History

United Kingdom
- Name: MV Lochfyne
- Namesake: Loch Fyne
- Owner: David MacBrayne Ltd
- Route: Ardrishaig mail service and cruising
- Builder: William Denny and Brothers, Dumbarton
- Yard number: 1256
- Launched: 20 March 1931
- In service: 8 June 1931
- Out of service: 30 September 1969
- Homeport: Glasgow
- Fate: Scrapped April 1974

General characteristics
- Type: Passenger ferry
- Tonnage: 754 GRT; 251 NRT
- Length: 215 ft (66 m)
- Beam: 30 ft (9.1 m)
- Draught: 7.50 ft (2.29 m)
- Installed power: 2 × Paxman oil engines, powering; 2 Metrovic electric motors;
- Propulsion: Twin screw
- Speed: 16.5 kn (service)
- Capacity: 1200 passengers; (later reduced to 906);

= MV Lochfyne =

Early British diesel-electric coastal steam boat

MV Lochfyne was a MacBrayne mail steamer, built in 1931 for the West Highland service, the first British coastal passenger ship with diesel-electric propulsion.

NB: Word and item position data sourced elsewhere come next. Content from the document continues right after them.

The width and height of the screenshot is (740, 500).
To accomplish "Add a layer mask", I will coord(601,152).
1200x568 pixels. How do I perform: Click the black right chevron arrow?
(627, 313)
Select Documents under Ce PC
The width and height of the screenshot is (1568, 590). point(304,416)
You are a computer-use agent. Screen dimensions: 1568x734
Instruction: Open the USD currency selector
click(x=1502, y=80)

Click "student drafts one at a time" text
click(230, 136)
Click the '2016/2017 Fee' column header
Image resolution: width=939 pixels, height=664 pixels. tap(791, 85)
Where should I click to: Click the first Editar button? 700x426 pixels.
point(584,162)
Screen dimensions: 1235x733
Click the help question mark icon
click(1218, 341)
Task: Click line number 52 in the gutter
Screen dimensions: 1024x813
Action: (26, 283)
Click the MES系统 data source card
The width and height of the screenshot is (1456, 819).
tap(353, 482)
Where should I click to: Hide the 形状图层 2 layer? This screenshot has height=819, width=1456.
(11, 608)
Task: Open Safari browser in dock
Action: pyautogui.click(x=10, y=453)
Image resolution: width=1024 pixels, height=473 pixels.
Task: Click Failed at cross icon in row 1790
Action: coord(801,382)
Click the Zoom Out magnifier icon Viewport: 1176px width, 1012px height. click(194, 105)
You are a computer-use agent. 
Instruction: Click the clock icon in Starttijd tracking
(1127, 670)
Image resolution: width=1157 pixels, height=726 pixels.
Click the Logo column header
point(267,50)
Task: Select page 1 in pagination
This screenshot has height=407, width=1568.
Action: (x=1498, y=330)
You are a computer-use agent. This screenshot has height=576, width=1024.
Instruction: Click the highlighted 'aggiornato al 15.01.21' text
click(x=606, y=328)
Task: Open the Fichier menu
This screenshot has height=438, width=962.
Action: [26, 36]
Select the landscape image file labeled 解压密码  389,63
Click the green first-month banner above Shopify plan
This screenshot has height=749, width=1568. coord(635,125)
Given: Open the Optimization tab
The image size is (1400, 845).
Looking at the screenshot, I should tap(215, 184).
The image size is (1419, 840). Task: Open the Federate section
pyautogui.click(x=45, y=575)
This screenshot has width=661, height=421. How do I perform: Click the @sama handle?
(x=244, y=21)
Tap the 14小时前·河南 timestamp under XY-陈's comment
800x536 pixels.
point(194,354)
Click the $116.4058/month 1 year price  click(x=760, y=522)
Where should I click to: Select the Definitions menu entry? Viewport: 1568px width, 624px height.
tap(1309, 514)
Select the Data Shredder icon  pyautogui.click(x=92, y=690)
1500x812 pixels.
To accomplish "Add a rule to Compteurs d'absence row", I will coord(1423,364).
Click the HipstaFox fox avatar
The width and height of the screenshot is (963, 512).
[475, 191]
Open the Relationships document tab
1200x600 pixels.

After long service, she was withdrawn in 1969 and scrapped in 1974.

==History==
Lochfyne was built by William Denny and Brothers for David MacBrayne Ltd, the last of four vessels built following the restructuring of the company in 1928. Lochfyne was the first British coastal passenger ship with diesel-electric propulsion and the first in the fleet to have the option of bridge-controlled engines.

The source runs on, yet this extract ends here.